The Commission man begins his speech about peace being profitable. He always does. My father nods in a respectable rhythm. The Moretti uncle doesn’t blink. Luigi’s attention registers on me like a warm blade sliding along my throat. Not cutting. Measuring.

My eyes meet his. He’s the only man paying any attention to me. For a split second, it’s like we’re alone on the terrace again. I let my face betray me for only one small moment. It’s then, he can tell something’s wrong.

The first shot isn’t loud. It’s the sound of wood cracking in the next room. Then a second. The chandelier hums harder and the waiter makes a sound he can’t swallow as he drops dead. A glass breaks and the Commission man’s hand disappears under the table where he keeps his solution to problems men like him don’t have to solve alone.

Adrian’s palm presses my shoulder. “Down,” he says.

I don’t go down. I’ve never gone down when a man tells me to. The men by the door are moving with precision. Luigi stands, chair back singing against the floor. He raises his hands to show he’s unarmed.

Someone shouts my name. Not the one I gave the island. The one my mother whispered when I had a fever as a girl.

“Bella.” It’s my father.

The table becomes a storm. The first bullet that hits my glass does it at a shallow angle, which means the shooter’s lower than he should be for someone who understands this building. Amateur or arrogant. The second hits a decanter and makes a red mess of the air.

Adrian’s fingers tighten, and my bone complains. He’s trying to hold me still. Yet, I turn and see it in his face. Not fear for me. Calculation. The tiny smile he wears when he believes the math has changed in his favor. The room spins on a point. In it, a truth that’s been waiting in the walls steps out and looks me square in the eye.

My fiancé signed my death before the appetizers.
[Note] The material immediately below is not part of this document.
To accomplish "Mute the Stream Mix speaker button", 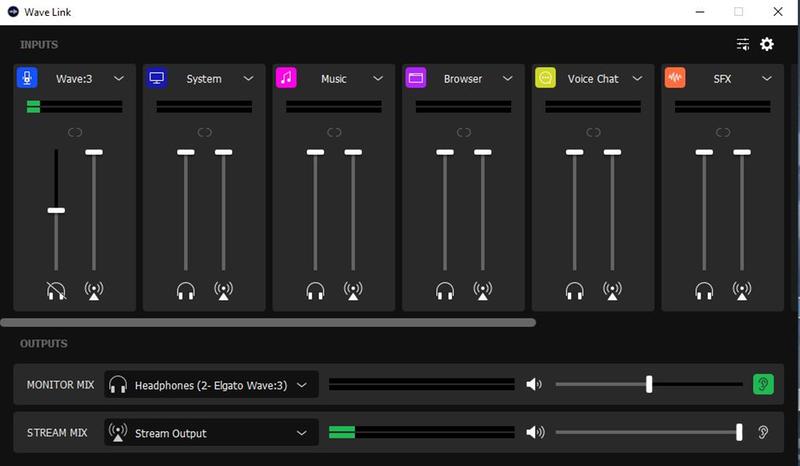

The knowledge slides into place like a key. I think of the ring and the dotted line the consigliere has placed under my fingers like a leash. Becoming my fiancé, Adrian became my father’s right hand. The commission must want more power than that. They want my seat empty.
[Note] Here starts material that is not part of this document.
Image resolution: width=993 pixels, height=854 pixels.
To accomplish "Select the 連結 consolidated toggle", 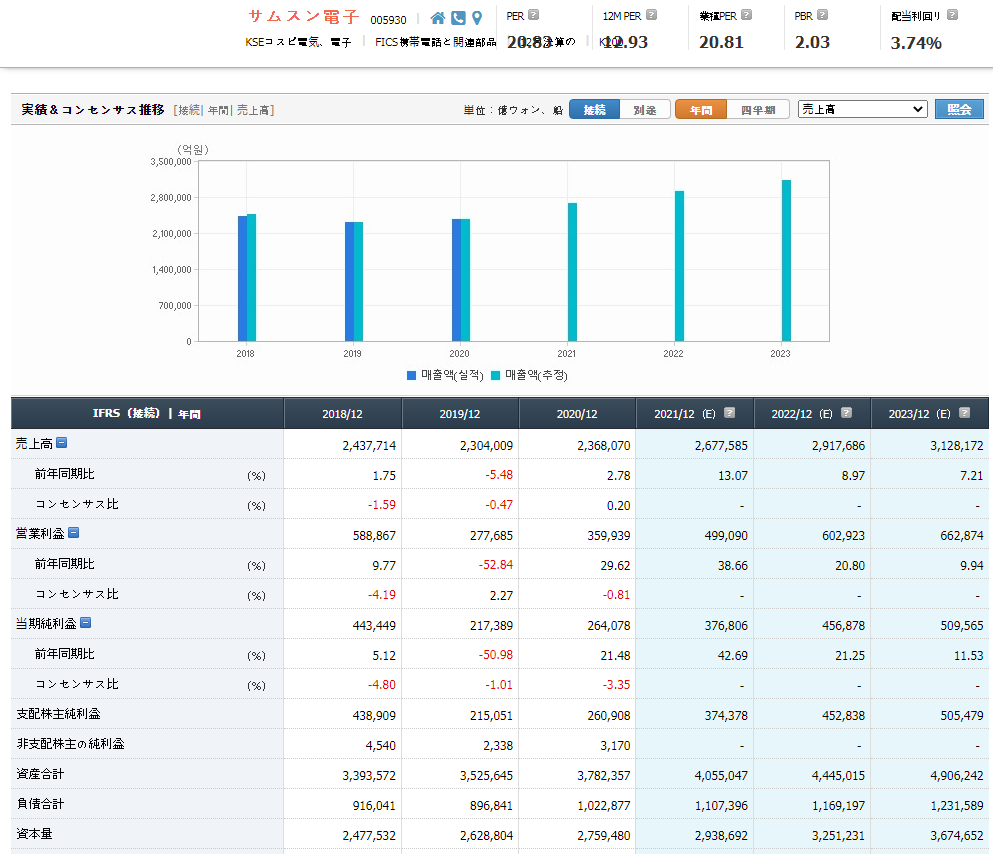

Luigi moves. He doesn’t regard me as a man regards a woman who’s ruined his day. He looks like a man who’s measured a room and decided which wall will hold. He comes around the end of the table the way water finds a seam. My father shouts a name that isn’t mine this time.

He’s warning the Morettis off.

The Commission man makes a phone call with his mouth closed. The consigliere pulls a gun that’s never fired and looks surprised by the weight of it.

Adrian speaks to Luigi like a subordinate. “Follow the order, Moretti.”

Glancing around, I search for my father. Anyone to help me. No one hears Adrian’s confession but me and Luigi.

“Isabella,” Luigi says. He doesn’t raise his voice. He doesn’t need to. He holds out his hand like that day in the pool. “Say, yes?”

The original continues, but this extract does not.